# Exercise
Take the entries that follow and return exactly the lines from the one holding "January 2026 (27, 1290)" through the one holding "September 2017 (31, 1736)", both included. Nothing else is needed.
Records provided Block Start
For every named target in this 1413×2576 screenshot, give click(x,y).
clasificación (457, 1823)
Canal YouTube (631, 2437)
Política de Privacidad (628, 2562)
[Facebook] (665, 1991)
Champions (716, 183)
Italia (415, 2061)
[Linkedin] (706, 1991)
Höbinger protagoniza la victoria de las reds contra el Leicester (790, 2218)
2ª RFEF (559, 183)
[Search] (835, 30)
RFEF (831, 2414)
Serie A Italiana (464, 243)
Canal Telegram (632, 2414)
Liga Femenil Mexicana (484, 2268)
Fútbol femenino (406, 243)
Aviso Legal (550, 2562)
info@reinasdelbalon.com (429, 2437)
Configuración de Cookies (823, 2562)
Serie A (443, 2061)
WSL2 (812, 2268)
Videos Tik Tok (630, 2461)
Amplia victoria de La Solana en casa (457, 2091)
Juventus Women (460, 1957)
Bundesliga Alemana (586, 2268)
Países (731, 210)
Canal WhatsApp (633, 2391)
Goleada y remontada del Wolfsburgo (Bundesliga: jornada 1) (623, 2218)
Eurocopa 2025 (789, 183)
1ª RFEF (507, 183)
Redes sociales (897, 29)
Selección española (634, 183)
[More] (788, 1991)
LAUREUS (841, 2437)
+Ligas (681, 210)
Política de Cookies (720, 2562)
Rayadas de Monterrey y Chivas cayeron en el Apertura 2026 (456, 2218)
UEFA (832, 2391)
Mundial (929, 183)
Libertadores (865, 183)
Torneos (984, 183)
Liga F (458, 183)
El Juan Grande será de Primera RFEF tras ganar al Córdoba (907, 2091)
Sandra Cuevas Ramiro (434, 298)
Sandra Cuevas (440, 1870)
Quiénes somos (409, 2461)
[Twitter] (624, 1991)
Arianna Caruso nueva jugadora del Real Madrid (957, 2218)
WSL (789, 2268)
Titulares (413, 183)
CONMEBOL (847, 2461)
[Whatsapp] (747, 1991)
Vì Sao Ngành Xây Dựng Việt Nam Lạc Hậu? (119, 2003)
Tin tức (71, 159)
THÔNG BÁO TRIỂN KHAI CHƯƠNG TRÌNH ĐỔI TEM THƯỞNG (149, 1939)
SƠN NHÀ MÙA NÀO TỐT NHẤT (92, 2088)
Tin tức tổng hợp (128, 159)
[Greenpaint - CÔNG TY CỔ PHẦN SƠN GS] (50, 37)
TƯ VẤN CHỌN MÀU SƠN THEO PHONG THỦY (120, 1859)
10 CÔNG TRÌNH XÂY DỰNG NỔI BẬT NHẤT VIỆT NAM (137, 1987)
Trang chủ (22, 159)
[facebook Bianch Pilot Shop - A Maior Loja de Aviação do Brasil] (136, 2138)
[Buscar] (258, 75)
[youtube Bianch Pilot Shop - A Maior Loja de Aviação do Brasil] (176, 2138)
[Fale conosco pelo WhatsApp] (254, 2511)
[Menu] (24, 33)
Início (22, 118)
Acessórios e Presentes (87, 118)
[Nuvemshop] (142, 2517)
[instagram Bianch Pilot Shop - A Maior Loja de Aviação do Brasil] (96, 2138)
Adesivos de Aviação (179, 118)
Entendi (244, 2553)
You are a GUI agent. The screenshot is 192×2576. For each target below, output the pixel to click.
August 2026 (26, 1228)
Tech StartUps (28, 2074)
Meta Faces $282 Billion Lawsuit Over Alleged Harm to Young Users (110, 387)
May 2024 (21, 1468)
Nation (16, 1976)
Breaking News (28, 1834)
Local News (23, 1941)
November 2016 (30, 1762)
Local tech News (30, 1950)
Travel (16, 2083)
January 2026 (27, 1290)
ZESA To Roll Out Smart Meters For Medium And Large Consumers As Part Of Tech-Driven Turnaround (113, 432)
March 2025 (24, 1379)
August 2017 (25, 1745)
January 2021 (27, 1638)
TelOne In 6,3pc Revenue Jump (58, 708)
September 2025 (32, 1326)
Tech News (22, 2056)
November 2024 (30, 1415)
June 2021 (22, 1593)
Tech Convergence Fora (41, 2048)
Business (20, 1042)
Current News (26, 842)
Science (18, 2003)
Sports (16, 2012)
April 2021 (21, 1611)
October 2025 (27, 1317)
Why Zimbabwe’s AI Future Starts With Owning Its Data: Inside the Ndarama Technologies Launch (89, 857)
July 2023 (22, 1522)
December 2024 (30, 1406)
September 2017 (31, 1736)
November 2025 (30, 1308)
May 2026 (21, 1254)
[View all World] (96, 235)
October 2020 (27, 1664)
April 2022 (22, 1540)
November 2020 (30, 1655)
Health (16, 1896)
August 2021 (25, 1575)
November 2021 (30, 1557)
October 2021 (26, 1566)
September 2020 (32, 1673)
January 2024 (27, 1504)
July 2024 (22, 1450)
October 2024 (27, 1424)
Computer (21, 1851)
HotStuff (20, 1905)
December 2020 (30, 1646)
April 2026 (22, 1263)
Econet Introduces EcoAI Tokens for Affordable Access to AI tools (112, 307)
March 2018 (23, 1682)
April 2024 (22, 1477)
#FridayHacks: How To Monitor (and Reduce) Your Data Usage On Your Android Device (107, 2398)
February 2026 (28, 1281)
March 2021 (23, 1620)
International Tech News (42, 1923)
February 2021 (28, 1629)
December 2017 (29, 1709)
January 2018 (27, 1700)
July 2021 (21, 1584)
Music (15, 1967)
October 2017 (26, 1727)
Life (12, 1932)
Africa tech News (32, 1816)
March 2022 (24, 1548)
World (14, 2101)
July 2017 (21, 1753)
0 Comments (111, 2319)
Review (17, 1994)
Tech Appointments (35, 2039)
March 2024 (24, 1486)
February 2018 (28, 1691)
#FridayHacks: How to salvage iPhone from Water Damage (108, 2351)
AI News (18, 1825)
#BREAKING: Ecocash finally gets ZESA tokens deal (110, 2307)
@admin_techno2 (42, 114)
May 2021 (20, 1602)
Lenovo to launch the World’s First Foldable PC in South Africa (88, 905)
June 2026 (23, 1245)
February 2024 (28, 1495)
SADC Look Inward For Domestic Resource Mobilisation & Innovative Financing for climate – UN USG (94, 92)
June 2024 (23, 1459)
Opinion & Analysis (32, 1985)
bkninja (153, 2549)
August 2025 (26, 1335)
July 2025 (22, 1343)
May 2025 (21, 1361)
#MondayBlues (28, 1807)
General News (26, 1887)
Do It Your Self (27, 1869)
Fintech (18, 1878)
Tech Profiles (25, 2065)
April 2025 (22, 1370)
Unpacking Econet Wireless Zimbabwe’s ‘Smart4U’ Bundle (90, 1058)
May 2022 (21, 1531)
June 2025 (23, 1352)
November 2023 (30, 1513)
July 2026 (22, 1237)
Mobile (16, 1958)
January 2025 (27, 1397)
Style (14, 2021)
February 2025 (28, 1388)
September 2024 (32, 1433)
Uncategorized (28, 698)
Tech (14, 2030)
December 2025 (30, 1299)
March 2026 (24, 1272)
Records provided Block End
# Answer to this exercise
January 2026 (27, 1290)
ZESA To Roll Out Smart Meters For Medium And Large Consumers As Part Of Tech-Driven Turnaround (113, 432)
March 2025 (24, 1379)
August 2017 (25, 1745)
January 2021 (27, 1638)
TelOne In 6,3pc Revenue Jump (58, 708)
September 2025 (32, 1326)
Tech News (22, 2056)
November 2024 (30, 1415)
June 2021 (22, 1593)
Tech Convergence Fora (41, 2048)
Business (20, 1042)
Current News (26, 842)
Science (18, 2003)
Sports (16, 2012)
April 2021 (21, 1611)
October 2025 (27, 1317)
Why Zimbabwe’s AI Future Starts With Owning Its Data: Inside the Ndarama Technologies Launch (89, 857)
July 2023 (22, 1522)
December 2024 (30, 1406)
September 2017 (31, 1736)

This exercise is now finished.